Document section:
☆ ☆ ☆ ☆
AB 1514 mixes objective scaffolding (a six-factor checklist, written-contract requirements, explicit occupational lists) with subjective qualifiers ("not directly replacing an employee," "primarily perform work at the hiring entity’s business location," "predominantly intellectual and varied in character"). That hybrid makes compliance a fact-intensive exercise: employers can avoid Dynamex only by assembling a persuasive factual record, but the statute does not prescribe what documentary evidence suffices, leaving room for litigation and agency discretion.
The photographer/writer contract conditions and the manicurist 1099 requirement create very specific operational rules that can be enforced independently of the broader classification analysis, raising thorny questions about how to adjudicate mixed arrangements (e.g., a manicurist who both rents a chair and takes direction from a salon on pricing or clientele).
The temporary treatment of licensed manicurists — an actionable reporting requirement with a sunset in 2029 — signals legislative intent to evaluate the policy empirically, but it also creates short-term regulatory uncertainty for salon operators and workers planning their business models. Cross-references to the Business and Professions Code and to unemployment and workers’ compensation statutes mean employers and counsel must map multiple statutory regimes to a single working relationship; that interlocking framework can produce inconsistent outcomes depending on which statute an investigator or court deems applicable.
Finally, although the bill enables business-model flexibility for many professionals, it risks encouraging arrangements that strip workers of access to benefits and protections if employers structure relationships narrowly to satisfy the six-factor showing without genuinely supporting independent business activity.
☆ ☆ ☆ ☆
Data:

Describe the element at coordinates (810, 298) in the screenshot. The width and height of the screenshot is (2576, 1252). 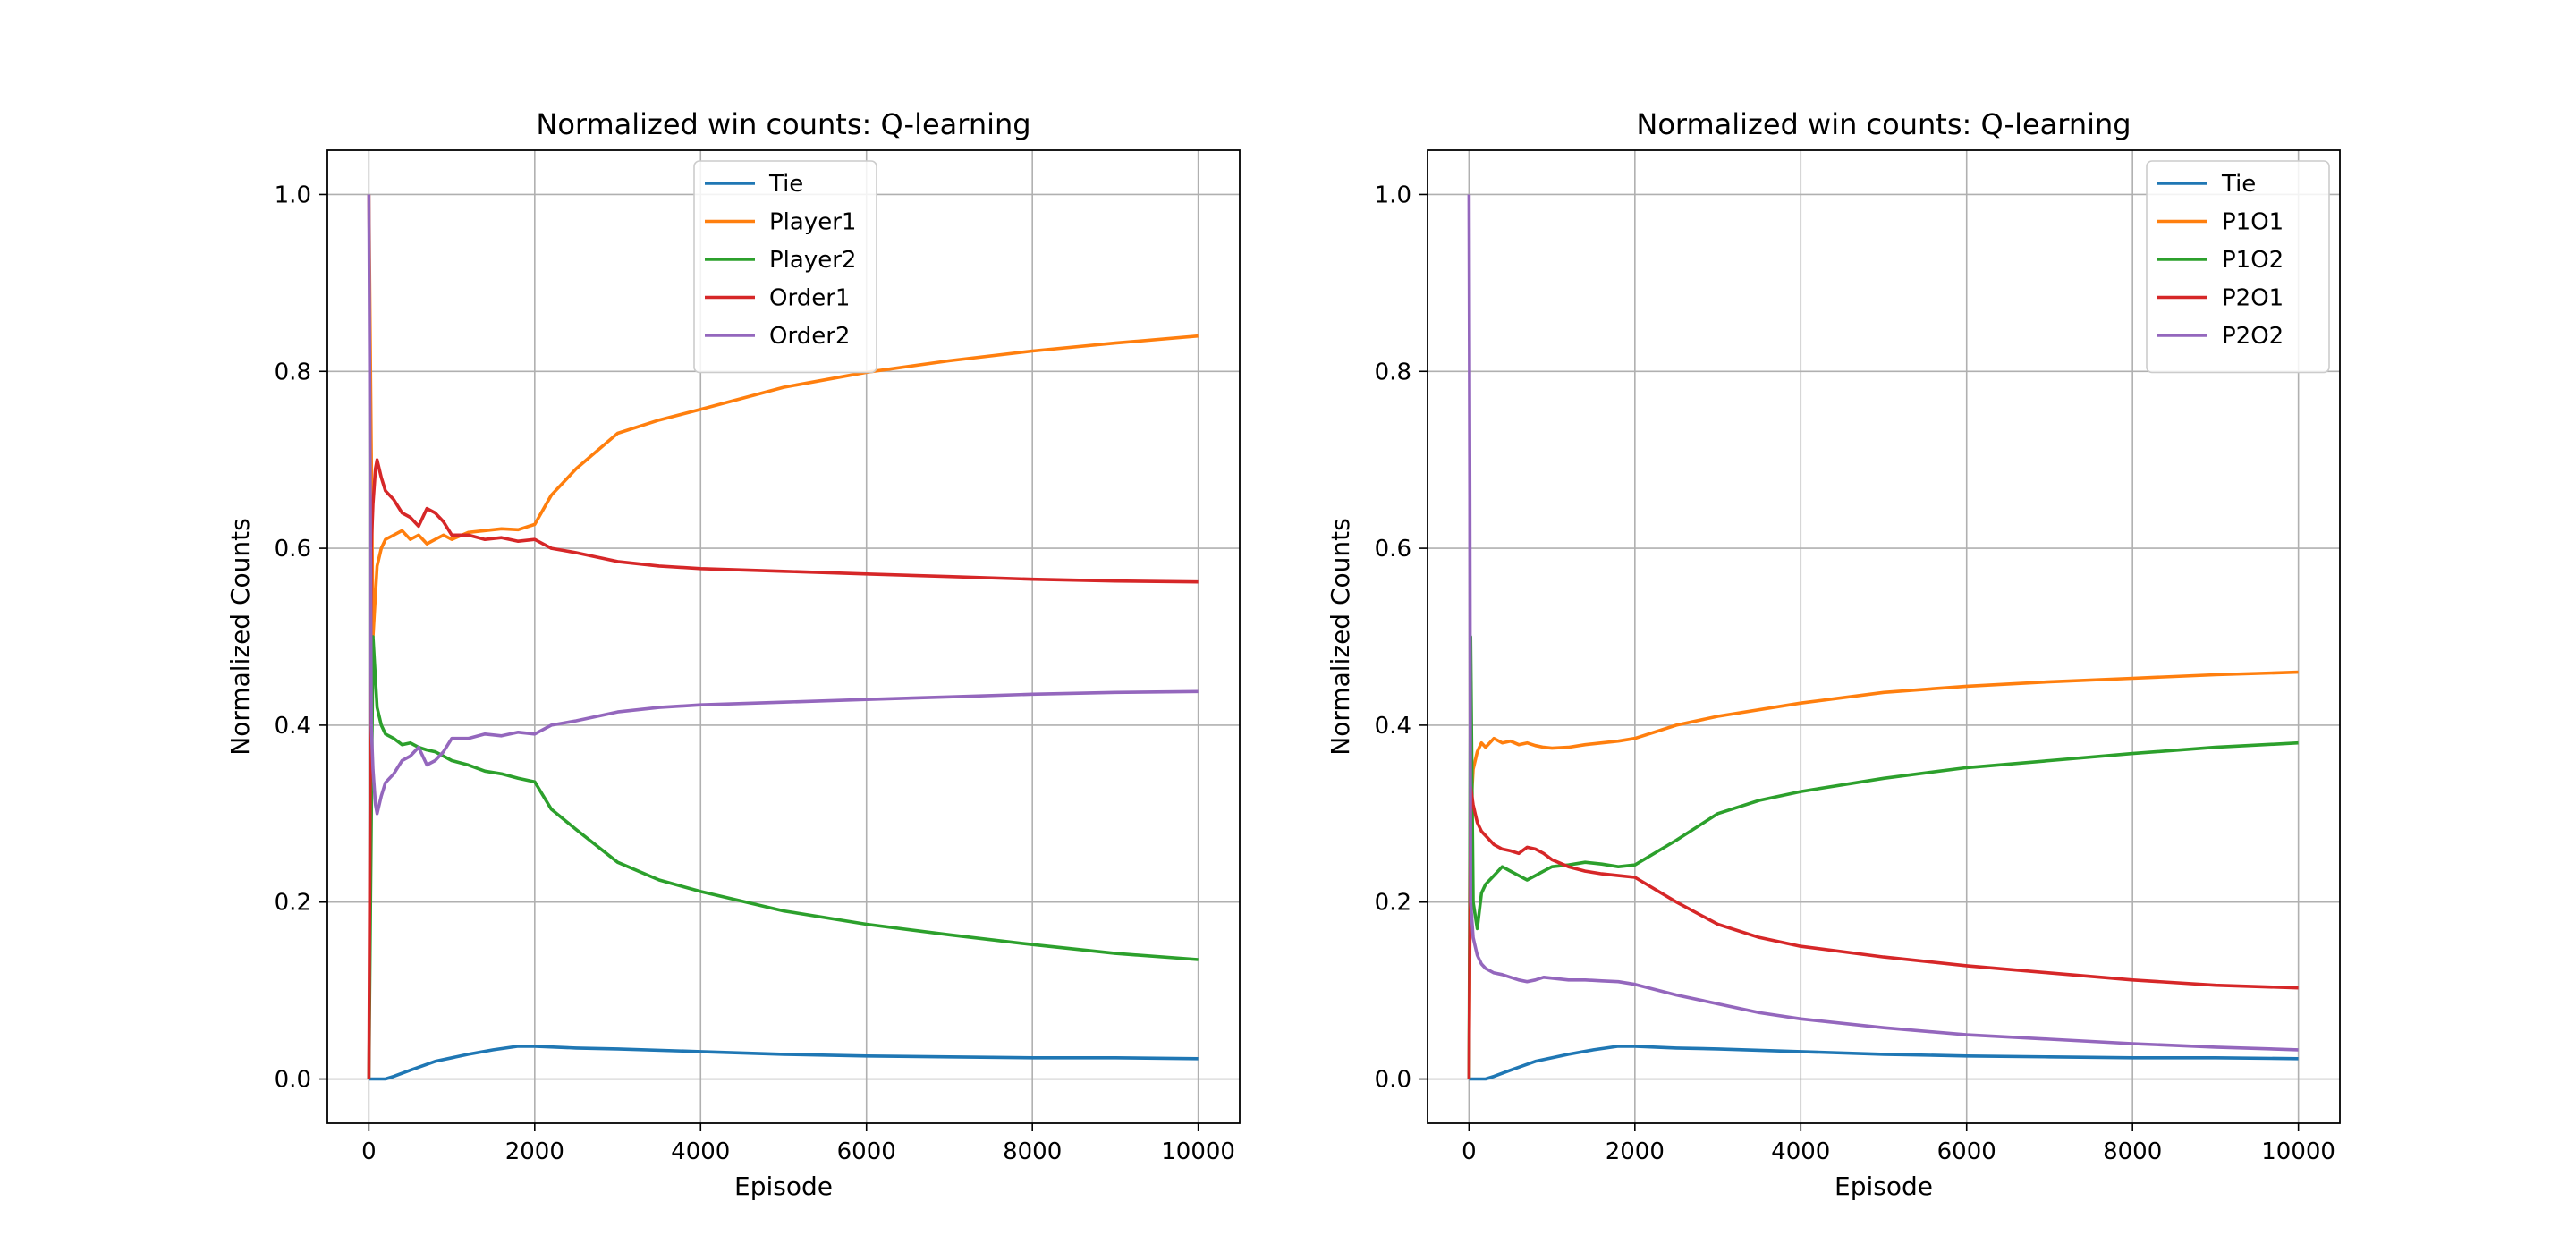
I see `legend-label-order1: Order1` at that location.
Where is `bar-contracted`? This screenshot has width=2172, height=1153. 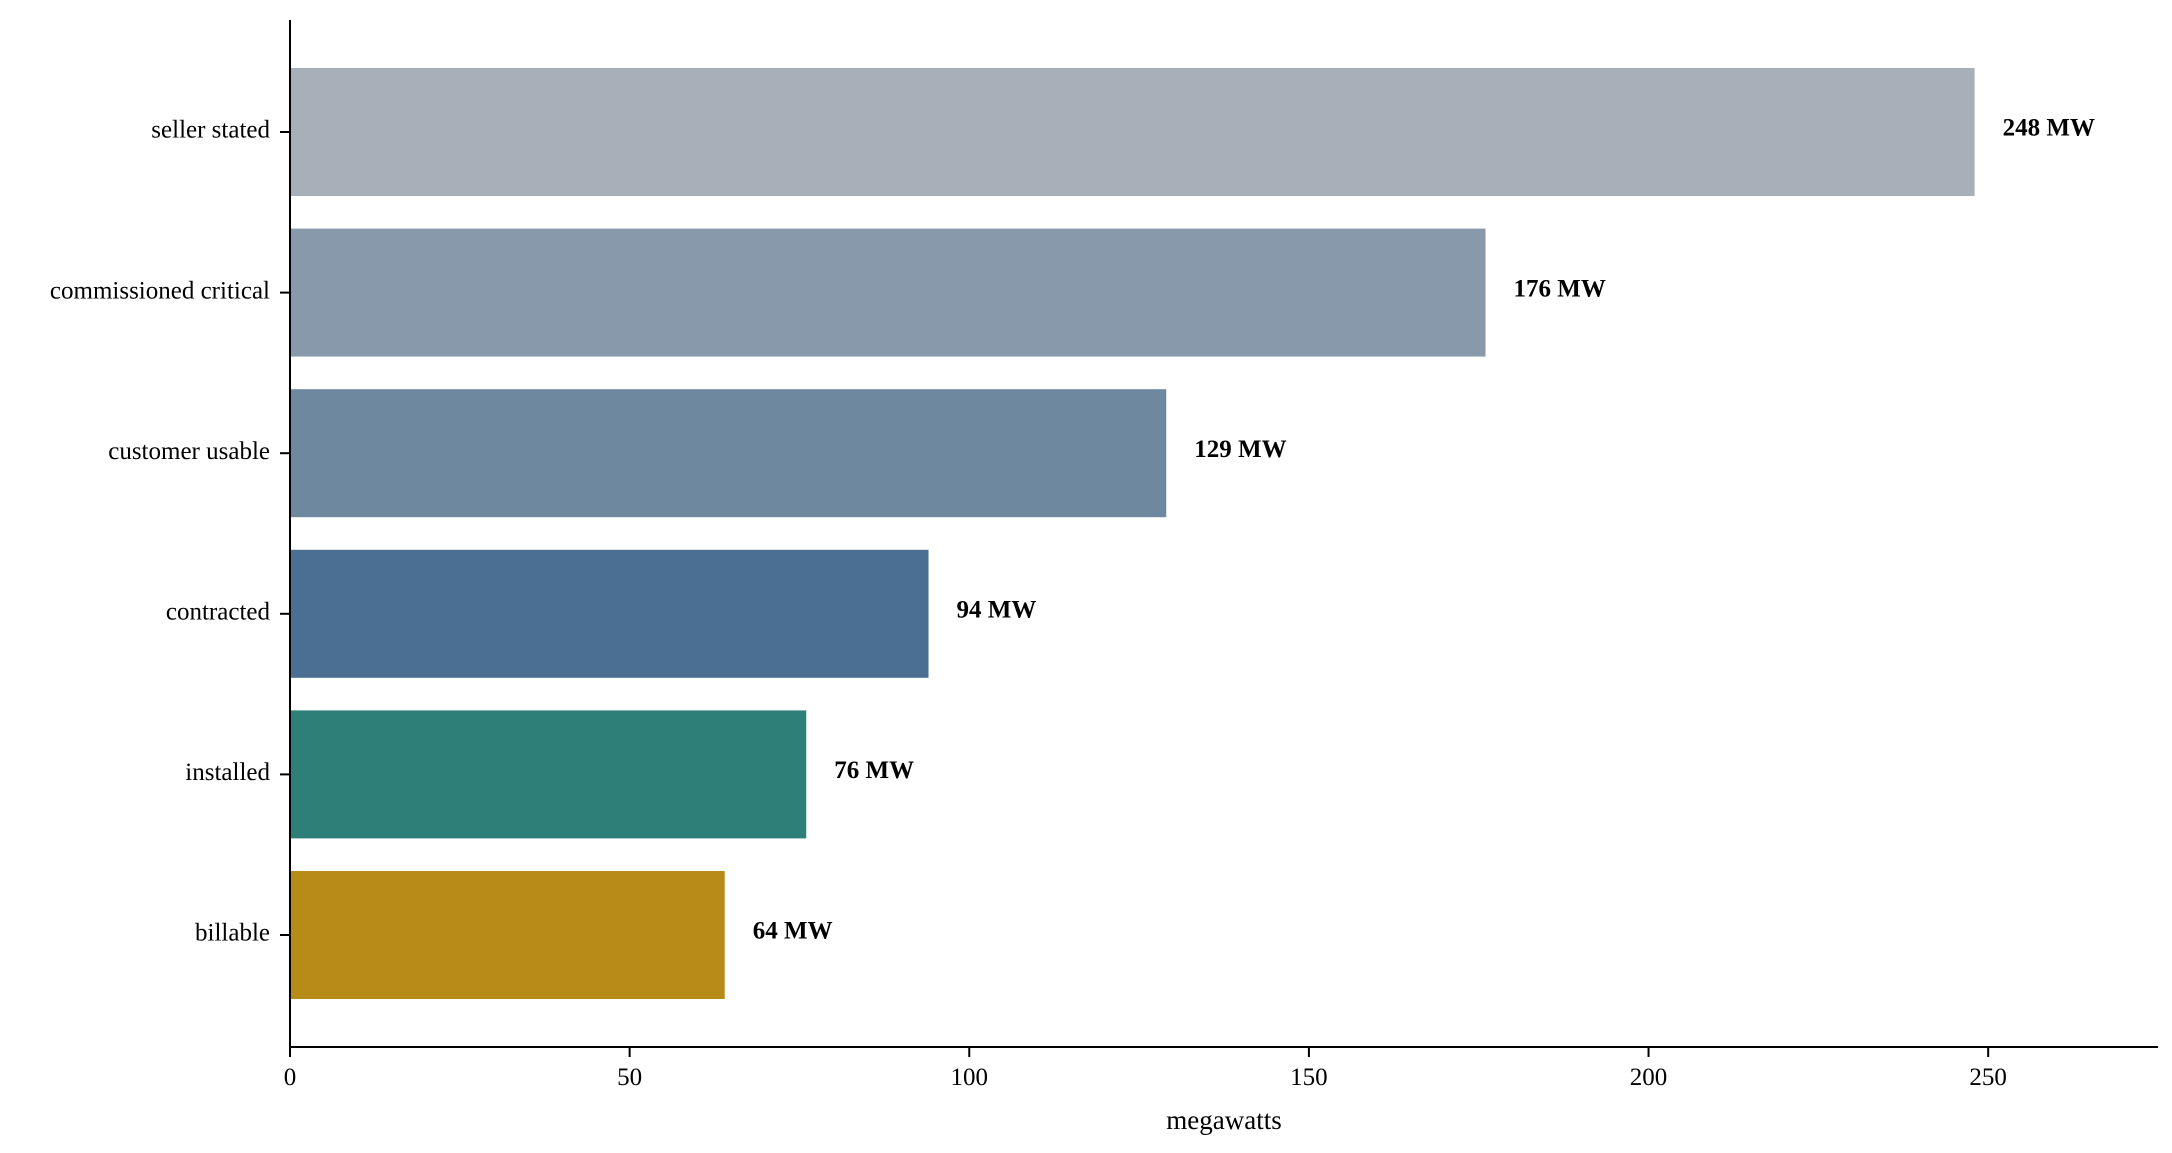 bar-contracted is located at coordinates (610, 614).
☆ ☆ ☆ ☆
Instruction 1: In the AB 1514 analysis, in what year does the temporary treatment of licensed manicurists sunset?
Instruction 2: Repeat the part of the AB 1514 analysis that begins at the words "The photographer/writer contract" and stops after "pricing or clientele).".

Task response 1: 2029

Task response 2:
The photographer/writer contract conditions and the manicurist 1099 requirement create very specific operational rules that can be enforced independently of the broader classification analysis, raising thorny questions about how to adjudicate mixed arrangements (e.g., a manicurist who both rents a chair and takes direction from a salon on pricing or clientele).